С новыми мыслями, с еще более укоренившимися намерениями вернулись Бауман и Сущинский в свои села, к месту службы.
Поездки молодых ветеринарных врачей Баумана и Сущинского в Саратов, их встречи с кружком Дьяковой и беседы, которые вел Бауман с окрестными крестьянами во время своих разъездов по участку, — все это, разумеется, не могло остаться незамеченным местной полицией. Работой Баумана заинтересовался не только пристав того стана, в котором находилось село Новые Бурасы, но и сам «хозяин уезда» — исправник. Бауман вскоре по приезде в Новые Бурасы заметил, что урядник что-то слишком часто наведывается к его соседям. Нередко урядник «случайно» попадался молодому ветеринарному врачу и на проселках, интересовался, куда и к кому едет Бауман. А становой пристав прямо-таки «воспылал симпатией», по его словам, к Николаю Эрнестовичу и нередко заезжал на ветеринарный пункт «побеседовать и отдохнуть». Эти «беседы» были крайне неприятны: Бауман, с его открытым, жизнерадостным характером, не переносил столь плохо скрытой слежки и сдерживался, чтобы как-нибудь во время «беседы» не высказать становому свое откровенное мнение о полиции и ее методах «уловления душ». Но становой не огорчался явной холодностью своего невольного собеседника и настойчиво продолжал непрошенные визиты.
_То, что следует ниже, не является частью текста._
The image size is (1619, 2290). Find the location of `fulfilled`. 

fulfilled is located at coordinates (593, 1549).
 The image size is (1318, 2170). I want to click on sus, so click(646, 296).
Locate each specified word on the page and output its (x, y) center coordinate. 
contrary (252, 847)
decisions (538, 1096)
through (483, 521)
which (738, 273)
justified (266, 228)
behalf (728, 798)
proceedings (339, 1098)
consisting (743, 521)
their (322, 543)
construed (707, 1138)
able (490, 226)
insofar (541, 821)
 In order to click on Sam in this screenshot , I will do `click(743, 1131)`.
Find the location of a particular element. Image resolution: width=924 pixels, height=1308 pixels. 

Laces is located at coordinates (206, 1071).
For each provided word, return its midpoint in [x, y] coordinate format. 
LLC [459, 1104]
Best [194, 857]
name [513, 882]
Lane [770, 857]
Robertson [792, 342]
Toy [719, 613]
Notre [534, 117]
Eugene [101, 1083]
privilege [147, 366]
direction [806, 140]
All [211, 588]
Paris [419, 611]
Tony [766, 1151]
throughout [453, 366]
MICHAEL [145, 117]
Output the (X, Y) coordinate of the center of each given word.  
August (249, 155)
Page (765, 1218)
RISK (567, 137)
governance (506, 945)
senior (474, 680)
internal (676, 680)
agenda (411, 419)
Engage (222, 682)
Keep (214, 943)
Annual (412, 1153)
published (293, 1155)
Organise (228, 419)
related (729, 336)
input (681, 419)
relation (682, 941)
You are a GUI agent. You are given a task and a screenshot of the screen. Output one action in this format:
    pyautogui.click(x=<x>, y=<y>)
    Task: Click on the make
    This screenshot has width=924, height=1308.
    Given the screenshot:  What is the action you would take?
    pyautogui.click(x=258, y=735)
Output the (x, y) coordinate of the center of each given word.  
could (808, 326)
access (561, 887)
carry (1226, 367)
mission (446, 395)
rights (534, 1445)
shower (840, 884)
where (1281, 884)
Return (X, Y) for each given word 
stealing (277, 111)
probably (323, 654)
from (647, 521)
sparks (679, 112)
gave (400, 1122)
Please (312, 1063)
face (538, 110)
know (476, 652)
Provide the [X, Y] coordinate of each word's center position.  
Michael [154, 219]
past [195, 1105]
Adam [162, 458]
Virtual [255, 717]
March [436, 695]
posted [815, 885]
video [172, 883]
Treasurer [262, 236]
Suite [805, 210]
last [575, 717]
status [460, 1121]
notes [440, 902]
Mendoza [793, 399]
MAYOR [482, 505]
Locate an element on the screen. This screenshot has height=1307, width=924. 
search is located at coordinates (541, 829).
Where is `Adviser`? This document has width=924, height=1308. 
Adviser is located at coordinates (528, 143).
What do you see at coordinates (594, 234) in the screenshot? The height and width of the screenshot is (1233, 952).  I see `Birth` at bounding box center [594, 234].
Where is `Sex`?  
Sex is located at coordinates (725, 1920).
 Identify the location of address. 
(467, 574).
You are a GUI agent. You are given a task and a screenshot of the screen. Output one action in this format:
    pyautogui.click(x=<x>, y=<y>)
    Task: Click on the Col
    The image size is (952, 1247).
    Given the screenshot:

Урядник также все чаще мелькал перед воротами ветеринарного участка, расспрашивал крестьян, о чем беседовал с ними врач во время осмотра скота. Все эти усиленные «любезности» местных властей становились в конце концов нестерпимыми. Николай Эрнестович чувствовал, что его революционная работа будет гораздо плодотворнее в центре рабочего движения — в Петербурге. Из бесед в кружке Дьяковой и из редких писем, доходивших к нему от казанских друзей, он знал, что в Петербурге в 1893–1894 годах зародилось рабочее движение. В конце 1894 года, в связи с забастовкой на Семянниковском заводе, появились подпольные листовки. Все эти вести крайне волновали Николая Эрнестовича.
Посоветовавшись со своим другом Владимиром Сущинским, Бауман глубокой осенью 1896 года решил покинуть работу ветеринара и уехать в Петербург. Его уже давно манила дорога профессионального революционера. Ускорило это решение и то обстоятельство, что губернатор не утвердил Сущинского в должности ветеринарного врача.
Друзья подали заявления об отставке и, несмотря на уговоры председателя земской управы, твердо решили уехать. К обязанностям ветеринарного врача Бауман относился горячо, «с душой»: в архиве сохранилась благодарность земской управы «ветеринарному врачу Н. Э. Бауману за усердную и полезную деятельность на участке». Но Николай Эрнестович справедливо полагал, что его деятельность будет гораздо полезнее среди петербургских рабочих. Скромный и нетребовательный в личной жизни, молодой ветеринарный врач сумел скопить небольшие сбережения; к моменту отъезда из Бурас в Петербург у Баумана было около 500 рублей. На эти средства и решили жить оба друга в Петербурге до приискания «работы по душе».